### COMPITI DA SVOLGERE
A) Sostituisci "responsabilità" con "imputabilità" nel passo del brano sulla responsabilità degli enti che va da "In questo contesto, la" a "soggetto a sanzioni.", e riporta il passo così modificato.
B) Elenca tutti i tipi di sanzione a cui, secondo il brano sulla responsabilità degli enti, l'ente può essere soggetto.

L’art. 24-bis del D.Lgs. n. 231/2001, introdotto dalla legge n. 48 del 2008 che ha recepito la Convenzione di Budapest sulla criminalità informatica, prevede che le aziende e gli enti possano essere chiamati a rispondere qualora si dimostri che la commissione del reato di accesso abusivo sia avvenuta nell’interesse o a vantaggio dell’ente stesso. Per un approfondimento sulle ipotesi di responsabilità dell’ente da reato informatico rinviamo a un nostro precedente approfondimento.

In questo contesto, la responsabilità dell’ente non deriva dall’eventuale mancata adozione di modelli di organizzazione e gestione che avrebbero potuto prevenire la commissione del reato.

Il D. Lgs. n. 231/2001 introduce infatti un sistema di responsabilità che si basa sull’imputazione dell’illecito all’ente, qualora vi siano carenze organizzative o gestionali tali da consentire il compimento del reato. In assenza di un efficace modello di compliance, che preveda misure idonee a prevenire reati informatici, l’ente può essere considerato responsabile e soggetto a sanzioni.

La responsabilità amministrativa dell’ente si basa su due elementi: l’interesse o il vantaggio che l’ente trae dalla commissione del reato e la colpa organizzativa, ovvero la mancanza di adeguate misure di controllo e prevenzione dei reati. In caso di accertamento della responsabilità, l’ente può essere soggetto a sanzioni pecuniarie, interdittive (come la sospensione dell’attività) e, nei casi più gravi, alla confisca dei beni.

Inoltre, la normativa prevede che l’ente possa dimostrare di aver adottato e attuato efficacemente modelli organizzativi e di gestione, al fine di escludere la propria responsabilità. Tali modelli devono prevedere, tra l’altro, un sistema di vigilanza adeguato alla prevenzione dei reati di accesso abusivo e altre fattispecie informatiche. L’adozione di questi modelli, insieme alla nomina di un organismo di vigilanza, rappresenta una delle principali difese dell’ente in caso di contestazione del reato.

### DATI FORNITI

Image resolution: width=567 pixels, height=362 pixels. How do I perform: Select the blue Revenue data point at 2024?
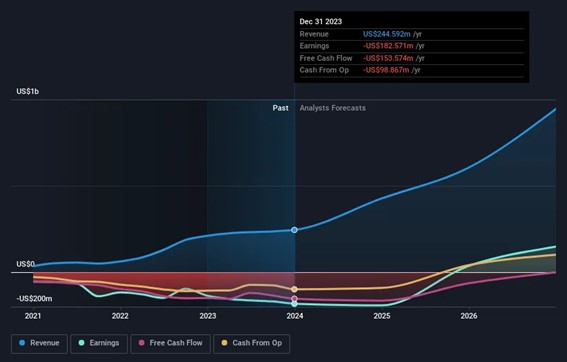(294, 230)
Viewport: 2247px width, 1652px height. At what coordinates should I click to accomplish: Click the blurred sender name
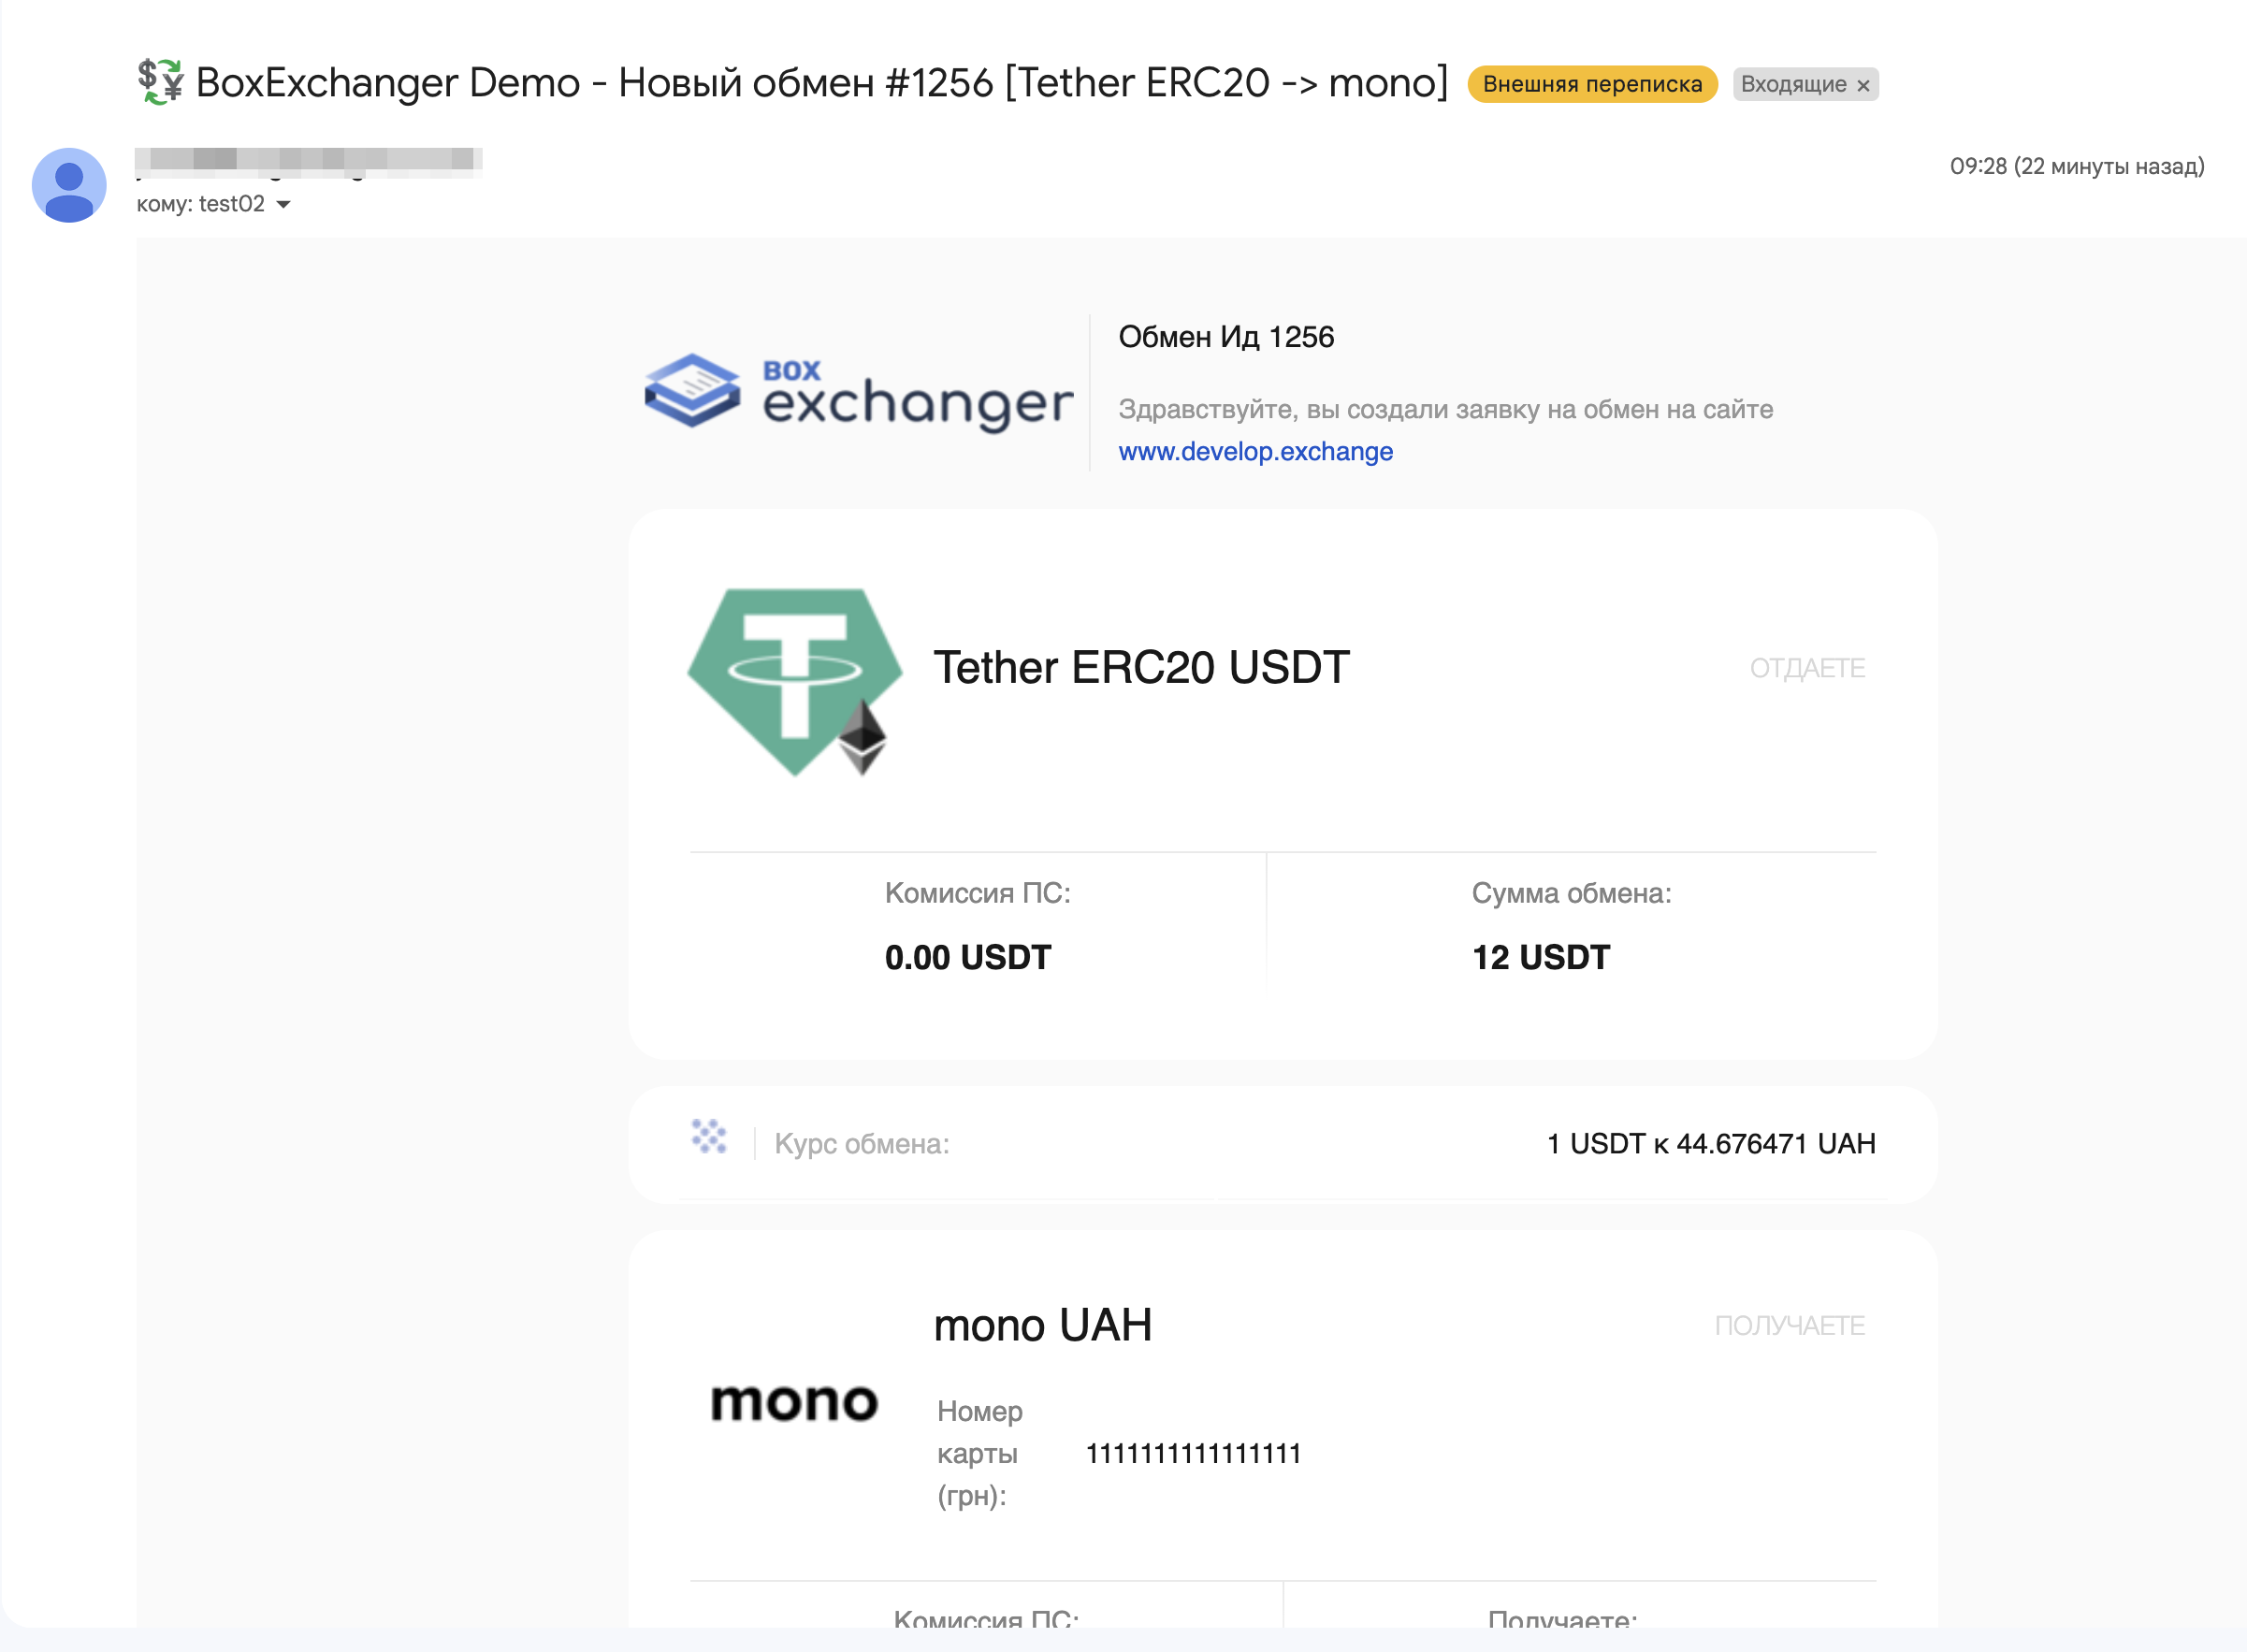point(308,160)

### SOLUZIONI
A)
In questo contesto, la imputabilità dell’ente non deriva dall’eventuale mancata adozione di modelli di organizzazione e gestione che avrebbero potuto prevenire la commissione del reato.

Il D. Lgs. n. 231/2001 introduce infatti un sistema di imputabilità che si basa sull’imputazione dell’illecito all’ente, qualora vi siano carenze organizzative o gestionali tali da consentire il compimento del reato. In assenza di un efficace modello di compliance, che preveda misure idonee a prevenire reati informatici, l’ente può essere considerato responsabile e soggetto a sanzioni.

B)
- Sanzioni pecuniarie
- Sanzioni interdittive (come la sospensione dell'attività)
- Confisca dei beni, nei casi più gravi